W nocy, tuż po przekroczeniu północy, w niepozornym miejscu w Lubelszczyźnie – Siedliszczu, które leży na terenie gminy Wola Uhruska w powiecie włodawskim, doszło do dramatycznego zdarzenia drogowego.
Według informacji przekazanych przez aspirant sztabową Kingę Zamojską-Prystupę z Komendy Powiatowej Policji we Włodawie, początkowe ustalenia śledztwa sugerują, że kierowca Seata, 33-letni obywatel gminy Sawin, nie dostosował prędkości jazdy do panujących warunków na trasie. To spowodowało utratę kontroli nad samochodem, skutkując tym, że zjechał on z jezdni i uderzył w kilka drzew.
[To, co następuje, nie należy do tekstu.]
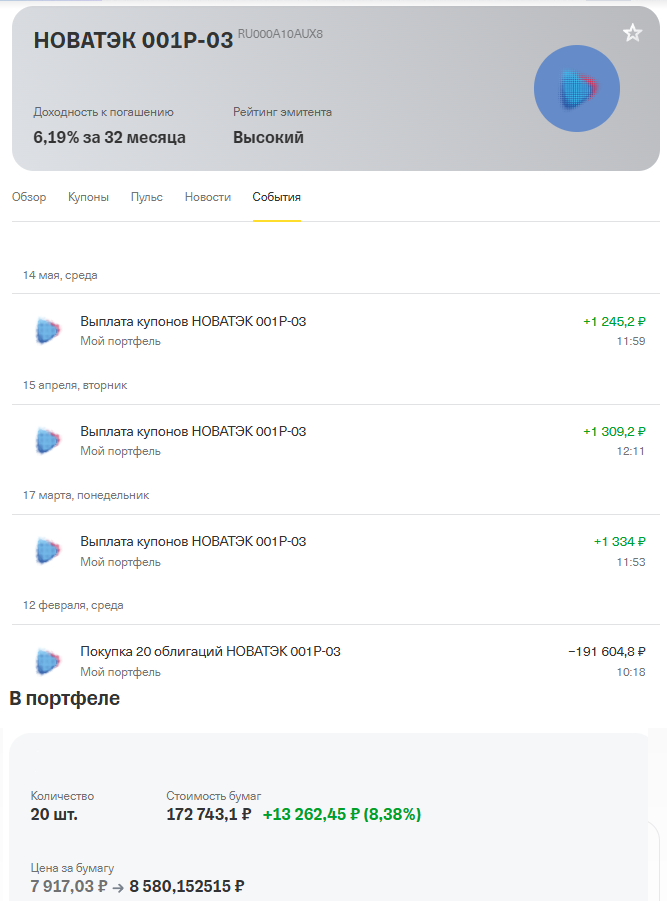Open the 14 мая coupon payment event
This screenshot has width=667, height=901.
pyautogui.click(x=336, y=331)

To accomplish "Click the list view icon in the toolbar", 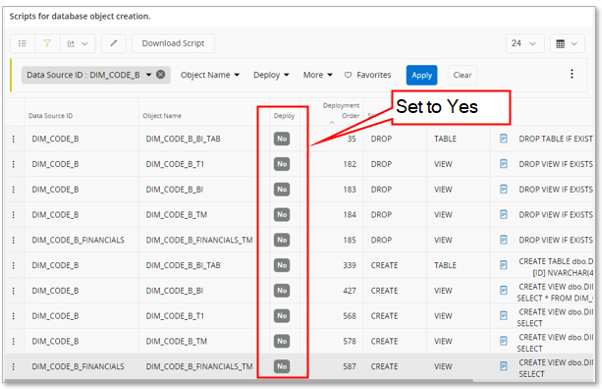I will point(22,43).
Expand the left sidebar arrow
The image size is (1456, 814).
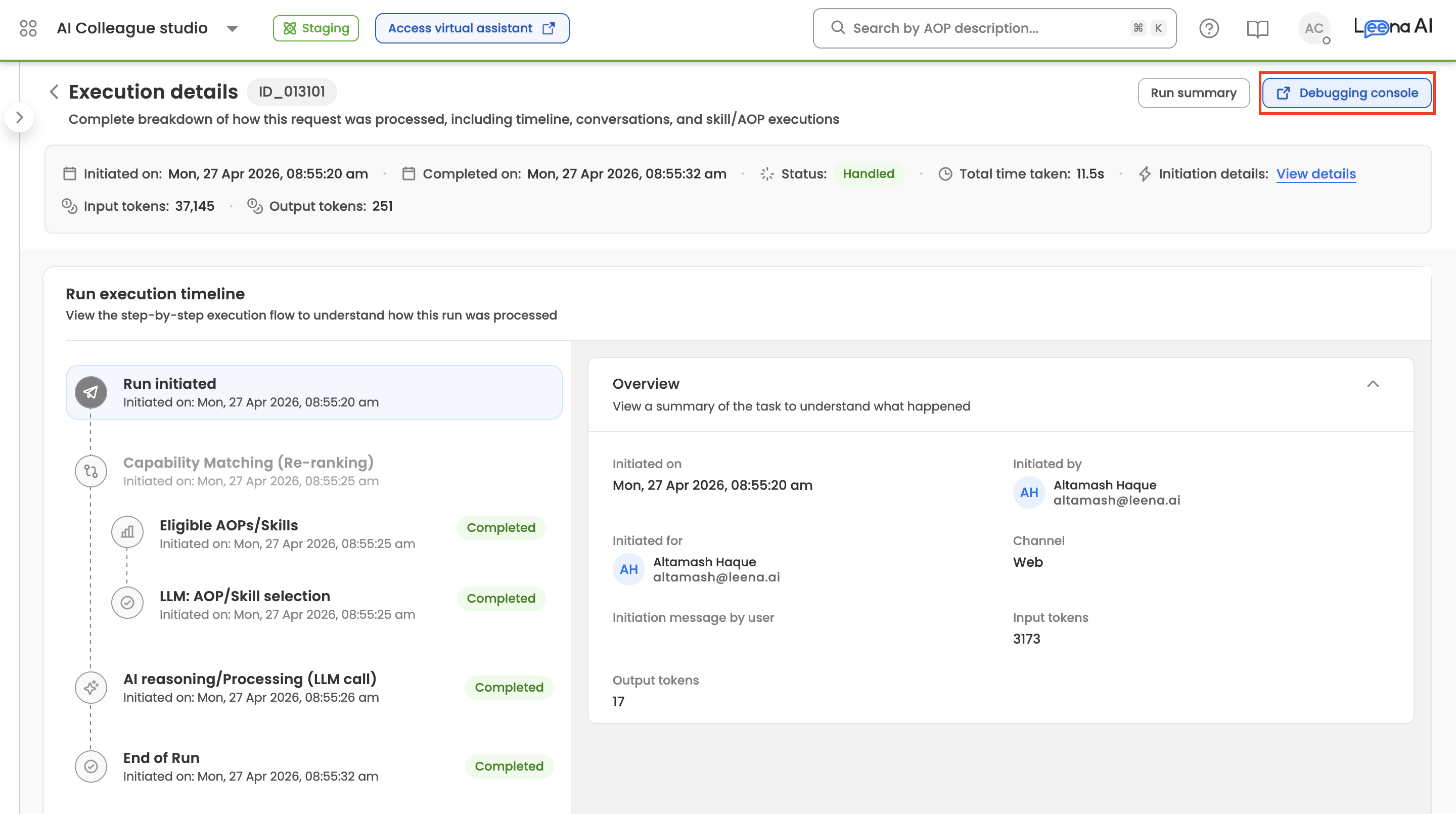click(19, 118)
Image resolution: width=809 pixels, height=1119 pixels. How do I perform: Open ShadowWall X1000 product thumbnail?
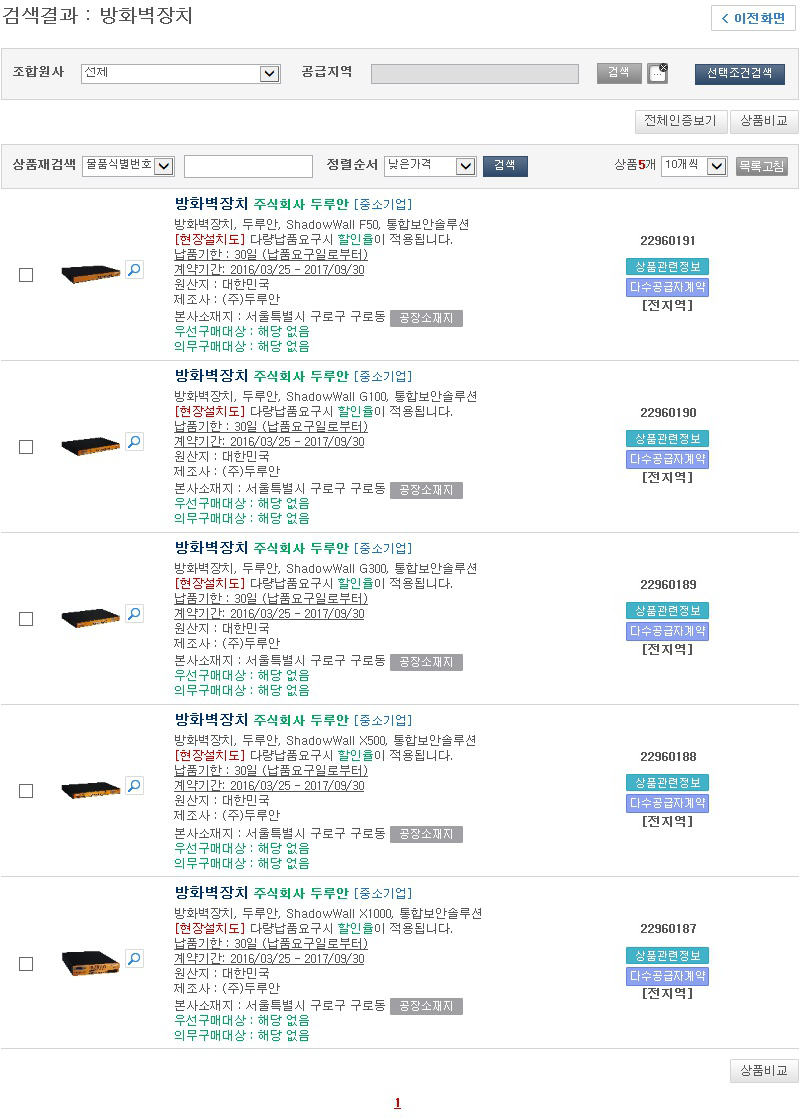click(90, 963)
Niestety, mężczyzna zmarł na miejscu.
Niezwykle tragiczne wydaje się fakt, że współpasażer tego samego pojazdu, również 33-latek, został natychmiast przewieziony do najbliższej placówki medycznej na dalsze badania. Przeprowadzone tam testy wykazały, że fortunnie nie odniósł on poważnych obrażeń. Badanie alkomatem jednak ujawniło, że miał w organizmie prawie 3 promile alkoholu.
Badanie sprawy przez funkcjonariuszy policji doprowadziło do kolejnego zaskakującego odkrycia – zmarły kierowca nie posiadał uprawnień do prowadzenia pojazdu.